Top of Records provided

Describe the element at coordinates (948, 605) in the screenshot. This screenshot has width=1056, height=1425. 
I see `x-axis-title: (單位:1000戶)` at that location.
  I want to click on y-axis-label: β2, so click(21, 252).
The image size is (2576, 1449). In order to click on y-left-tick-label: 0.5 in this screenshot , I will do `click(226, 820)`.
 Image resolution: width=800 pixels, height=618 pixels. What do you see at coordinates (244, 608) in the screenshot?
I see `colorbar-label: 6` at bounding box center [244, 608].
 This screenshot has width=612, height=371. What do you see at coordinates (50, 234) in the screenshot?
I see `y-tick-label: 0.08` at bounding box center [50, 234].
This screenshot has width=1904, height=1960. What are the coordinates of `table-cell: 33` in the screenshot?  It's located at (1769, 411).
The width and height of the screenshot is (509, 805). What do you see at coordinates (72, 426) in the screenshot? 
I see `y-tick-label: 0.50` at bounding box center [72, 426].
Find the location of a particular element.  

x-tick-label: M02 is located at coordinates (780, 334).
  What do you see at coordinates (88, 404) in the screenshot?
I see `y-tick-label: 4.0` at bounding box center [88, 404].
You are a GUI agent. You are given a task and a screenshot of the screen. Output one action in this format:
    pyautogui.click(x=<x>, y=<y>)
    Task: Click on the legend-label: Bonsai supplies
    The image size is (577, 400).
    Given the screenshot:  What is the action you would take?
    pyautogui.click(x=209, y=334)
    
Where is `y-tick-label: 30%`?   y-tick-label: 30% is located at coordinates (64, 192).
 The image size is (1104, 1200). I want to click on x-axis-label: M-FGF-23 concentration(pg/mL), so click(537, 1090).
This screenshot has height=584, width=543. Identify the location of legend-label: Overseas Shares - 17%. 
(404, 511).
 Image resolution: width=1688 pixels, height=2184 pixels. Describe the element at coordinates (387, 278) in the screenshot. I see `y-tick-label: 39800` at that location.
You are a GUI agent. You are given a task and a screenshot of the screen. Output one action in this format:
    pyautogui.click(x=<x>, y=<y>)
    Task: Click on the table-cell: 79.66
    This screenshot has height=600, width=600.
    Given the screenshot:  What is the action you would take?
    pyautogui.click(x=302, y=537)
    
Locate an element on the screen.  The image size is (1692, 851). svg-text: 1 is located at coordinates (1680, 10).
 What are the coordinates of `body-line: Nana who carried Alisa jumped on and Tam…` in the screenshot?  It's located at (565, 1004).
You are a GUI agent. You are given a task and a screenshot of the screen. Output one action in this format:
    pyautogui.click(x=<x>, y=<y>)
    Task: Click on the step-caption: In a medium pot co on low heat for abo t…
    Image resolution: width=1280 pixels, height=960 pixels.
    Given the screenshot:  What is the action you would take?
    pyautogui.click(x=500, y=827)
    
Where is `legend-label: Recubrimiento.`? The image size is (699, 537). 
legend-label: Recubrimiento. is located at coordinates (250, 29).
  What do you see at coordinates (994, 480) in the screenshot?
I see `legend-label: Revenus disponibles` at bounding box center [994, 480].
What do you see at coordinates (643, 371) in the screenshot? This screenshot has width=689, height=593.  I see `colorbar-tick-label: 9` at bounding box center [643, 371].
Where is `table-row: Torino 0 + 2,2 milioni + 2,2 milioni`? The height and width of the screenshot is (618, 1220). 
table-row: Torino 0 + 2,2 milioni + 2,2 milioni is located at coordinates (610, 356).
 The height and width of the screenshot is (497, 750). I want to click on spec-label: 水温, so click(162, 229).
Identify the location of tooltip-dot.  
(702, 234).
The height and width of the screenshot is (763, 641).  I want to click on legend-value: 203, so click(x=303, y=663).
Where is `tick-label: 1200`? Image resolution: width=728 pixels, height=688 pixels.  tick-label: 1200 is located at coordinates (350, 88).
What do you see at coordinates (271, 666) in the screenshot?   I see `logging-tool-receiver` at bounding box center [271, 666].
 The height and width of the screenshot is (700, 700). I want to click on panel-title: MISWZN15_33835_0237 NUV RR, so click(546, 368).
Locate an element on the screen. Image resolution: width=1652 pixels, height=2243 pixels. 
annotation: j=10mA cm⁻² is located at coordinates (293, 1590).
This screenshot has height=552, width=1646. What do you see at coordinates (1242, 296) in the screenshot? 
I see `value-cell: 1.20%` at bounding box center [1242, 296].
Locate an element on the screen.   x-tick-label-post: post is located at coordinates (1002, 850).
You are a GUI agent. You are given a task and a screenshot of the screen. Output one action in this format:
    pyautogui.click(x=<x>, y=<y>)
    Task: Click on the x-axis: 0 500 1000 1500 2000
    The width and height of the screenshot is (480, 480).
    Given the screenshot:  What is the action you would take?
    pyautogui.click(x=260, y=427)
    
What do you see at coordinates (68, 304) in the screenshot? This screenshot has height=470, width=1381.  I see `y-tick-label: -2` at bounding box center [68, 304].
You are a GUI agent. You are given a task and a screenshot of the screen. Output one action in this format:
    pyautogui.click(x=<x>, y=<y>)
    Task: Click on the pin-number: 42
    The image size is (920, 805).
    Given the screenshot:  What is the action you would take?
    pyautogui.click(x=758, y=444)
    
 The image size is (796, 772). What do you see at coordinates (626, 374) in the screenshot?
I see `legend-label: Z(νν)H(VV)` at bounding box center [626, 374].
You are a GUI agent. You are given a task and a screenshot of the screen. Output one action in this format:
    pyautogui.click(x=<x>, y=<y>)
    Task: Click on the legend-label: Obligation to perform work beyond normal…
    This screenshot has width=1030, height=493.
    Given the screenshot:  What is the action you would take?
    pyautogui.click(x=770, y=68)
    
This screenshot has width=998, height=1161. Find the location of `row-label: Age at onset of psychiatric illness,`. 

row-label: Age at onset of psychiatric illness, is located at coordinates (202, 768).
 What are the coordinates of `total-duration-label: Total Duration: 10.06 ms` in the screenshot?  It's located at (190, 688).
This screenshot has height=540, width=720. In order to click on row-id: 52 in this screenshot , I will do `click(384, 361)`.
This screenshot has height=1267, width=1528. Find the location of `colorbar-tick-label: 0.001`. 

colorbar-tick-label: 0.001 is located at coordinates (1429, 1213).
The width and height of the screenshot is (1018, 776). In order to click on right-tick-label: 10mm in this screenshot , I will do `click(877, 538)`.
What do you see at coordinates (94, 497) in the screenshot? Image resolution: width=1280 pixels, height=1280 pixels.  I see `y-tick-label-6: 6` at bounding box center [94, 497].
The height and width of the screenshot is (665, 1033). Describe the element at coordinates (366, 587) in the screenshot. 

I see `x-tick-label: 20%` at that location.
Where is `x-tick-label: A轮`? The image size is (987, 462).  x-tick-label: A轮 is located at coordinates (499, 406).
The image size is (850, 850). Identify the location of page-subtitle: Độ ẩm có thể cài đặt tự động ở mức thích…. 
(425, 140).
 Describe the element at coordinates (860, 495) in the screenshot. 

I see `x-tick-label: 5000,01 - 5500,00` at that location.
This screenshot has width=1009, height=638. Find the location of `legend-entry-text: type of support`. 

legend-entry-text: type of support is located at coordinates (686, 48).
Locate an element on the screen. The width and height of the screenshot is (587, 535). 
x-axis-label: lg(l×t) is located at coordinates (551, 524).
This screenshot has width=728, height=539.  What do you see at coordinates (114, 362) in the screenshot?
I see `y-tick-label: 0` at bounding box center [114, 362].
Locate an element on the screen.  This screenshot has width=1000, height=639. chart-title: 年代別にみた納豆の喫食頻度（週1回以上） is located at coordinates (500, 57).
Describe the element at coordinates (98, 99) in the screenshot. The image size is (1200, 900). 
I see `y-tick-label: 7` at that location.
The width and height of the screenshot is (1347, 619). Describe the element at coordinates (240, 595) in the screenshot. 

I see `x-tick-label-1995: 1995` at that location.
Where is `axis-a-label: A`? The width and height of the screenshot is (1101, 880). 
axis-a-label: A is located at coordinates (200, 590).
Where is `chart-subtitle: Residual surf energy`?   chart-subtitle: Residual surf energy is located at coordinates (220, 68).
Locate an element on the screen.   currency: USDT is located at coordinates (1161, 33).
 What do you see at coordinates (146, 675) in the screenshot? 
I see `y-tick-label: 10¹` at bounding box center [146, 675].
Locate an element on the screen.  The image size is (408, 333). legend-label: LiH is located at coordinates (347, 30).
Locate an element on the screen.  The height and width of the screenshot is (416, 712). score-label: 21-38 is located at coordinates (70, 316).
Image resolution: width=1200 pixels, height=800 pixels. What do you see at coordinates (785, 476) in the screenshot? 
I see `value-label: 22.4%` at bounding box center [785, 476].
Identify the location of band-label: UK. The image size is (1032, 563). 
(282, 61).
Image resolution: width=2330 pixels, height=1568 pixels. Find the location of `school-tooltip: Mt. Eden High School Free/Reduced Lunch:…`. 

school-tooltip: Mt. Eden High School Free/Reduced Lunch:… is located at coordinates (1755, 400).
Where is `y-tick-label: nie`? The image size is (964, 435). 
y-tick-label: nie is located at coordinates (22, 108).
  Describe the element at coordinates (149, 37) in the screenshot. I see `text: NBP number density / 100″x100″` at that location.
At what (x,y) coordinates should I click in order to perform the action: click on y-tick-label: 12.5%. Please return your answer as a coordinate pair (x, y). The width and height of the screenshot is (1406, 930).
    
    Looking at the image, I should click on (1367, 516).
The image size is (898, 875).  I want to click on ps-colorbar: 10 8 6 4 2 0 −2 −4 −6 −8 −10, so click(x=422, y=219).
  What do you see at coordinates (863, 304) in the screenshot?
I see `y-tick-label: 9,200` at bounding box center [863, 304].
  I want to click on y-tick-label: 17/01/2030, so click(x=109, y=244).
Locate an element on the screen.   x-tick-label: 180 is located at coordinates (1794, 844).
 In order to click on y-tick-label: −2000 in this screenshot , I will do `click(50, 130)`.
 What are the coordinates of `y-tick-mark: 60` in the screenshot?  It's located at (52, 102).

Bottom of Records provided

→ Problem requirements
Reproduce, word for word, the lines of the records from the line containing "This screenshot has width=728, height=539." through the line containing "Describe the element at coordinates (149, 37)", with both of those lines included.

→ Written response
This screenshot has width=728, height=539.  What do you see at coordinates (114, 362) in the screenshot?
I see `y-tick-label: 0` at bounding box center [114, 362].
Locate an element on the screen.  This screenshot has width=1000, height=639. chart-title: 年代別にみた納豆の喫食頻度（週1回以上） is located at coordinates (500, 57).
Describe the element at coordinates (98, 99) in the screenshot. The image size is (1200, 900). 
I see `y-tick-label: 7` at that location.
The width and height of the screenshot is (1347, 619). Describe the element at coordinates (240, 595) in the screenshot. 

I see `x-tick-label-1995: 1995` at that location.
Where is `axis-a-label: A`? The width and height of the screenshot is (1101, 880). 
axis-a-label: A is located at coordinates (200, 590).
Where is `chart-subtitle: Residual surf energy`?   chart-subtitle: Residual surf energy is located at coordinates (220, 68).
Locate an element on the screen.   currency: USDT is located at coordinates (1161, 33).
 What do you see at coordinates (146, 675) in the screenshot? 
I see `y-tick-label: 10¹` at bounding box center [146, 675].
Locate an element on the screen.  The image size is (408, 333). legend-label: LiH is located at coordinates (347, 30).
Locate an element on the screen.  The height and width of the screenshot is (416, 712). score-label: 21-38 is located at coordinates (70, 316).
Image resolution: width=1200 pixels, height=800 pixels. What do you see at coordinates (785, 476) in the screenshot? 
I see `value-label: 22.4%` at bounding box center [785, 476].
Identify the location of band-label: UK. The image size is (1032, 563). 
(282, 61).
Image resolution: width=2330 pixels, height=1568 pixels. Find the location of `school-tooltip: Mt. Eden High School Free/Reduced Lunch:…`. 

school-tooltip: Mt. Eden High School Free/Reduced Lunch:… is located at coordinates (1755, 400).
Where is `y-tick-label: nie`? The image size is (964, 435). 
y-tick-label: nie is located at coordinates (22, 108).
  Describe the element at coordinates (149, 37) in the screenshot. I see `text: NBP number density / 100″x100″` at that location.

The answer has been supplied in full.